不过常来应该是不太可能了,他毕竟是个男子,就算是嫁了人的花印,也不能和寡嫂来往过密。
出了陆氏的院子,他穿过花园,往自己院子走去。
路过池塘时,只见一尾鲤鱼跃出水面,带出一串水花,随后摆着尾巴扎进了水里,三两下不见踪影,只余点点涟漪在水面。
他不禁叹了口气。
小暑好奇又担忧的问,“夫人为何叹气,是想二爷了吗?”
真是个小憨妞。
“你家二爷就在院里,几步路的功夫,划得来想吗?”
小暑吃吃的笑了起来,不好意思的道:“我也是胡乱猜的,那夫人是为何不开心呀?”
她经过小满的教育改造,已经洗去了刚进来时的畏畏缩缩,变成个开朗活泼的丫头。
文羽穆心道,他只是感慨,陆氏这么优秀的女子,却因为时代原因,一生都只能困在小小后宅,丧夫之后,还要看弟弟弟媳脸色,何其惨淡。
就像那尾鲤鱼,虽然美丽,却只能短暂的跳出水面,最终还是困在一方小池塘里。
这话却不能对小暑说,在人后议论自己嫂子,像什么话。
他便道:“你就当我是想二爷了吧。”
小暑疑惑地眨了眨眼,最终猜想他是不好意思承认。
她笑着道:“二爷和二少奶奶真是,真是……那什么情深。”
文羽穆委实无语,甚至都懒得纠正她。
小暑笑眯眯的道:“我不识几个字,也是听小满哥说的,到了嘴边却又忘了怎么读。总之,就是感情很好,很好,的意思。”
她笑起来就很喜庆,文羽穆看着心情也好,就逗趣的问她,“你小满哥还在背后跟你说什么了,都一次说来。”
小暑掰着手指头道:“哎呀,那可多了,小满哥跟我说,我们这样贴身伺候的,最要紧就是记住主子的衣食起居,伺候的周周到到的。还有,要有眼力见,主子不想要我们跟着的时候,就自己退出去。
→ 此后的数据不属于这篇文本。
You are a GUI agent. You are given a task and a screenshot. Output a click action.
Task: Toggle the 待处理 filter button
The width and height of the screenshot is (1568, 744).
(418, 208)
”
“还有还有——”
她突然兴奋起来,还左右扫了两眼,压着嗓子道:“小满哥说,二爷娶您的聘礼足足有两千五百两呢,只比大少奶奶那边少了五百两呢。”
两千两啊!她爹娘将她身也不过得了十两银子。
她憧憬的道:“两千两呢,我这辈子都没见过那么多银子,简直不敢想……购买二百个我啊!”
文羽穆笑骂道:“小满这家伙该收拾了,怎么什么都说。”
这两千五百两聘的是谁,外人不知道,小满还能不知道吗?竟是为了在小丫头面前炫耀,胡说一气。
说起来,这还不是最气的,最气的是文常氏收了两千五百两聘礼,给他的压箱银子却只有三百两!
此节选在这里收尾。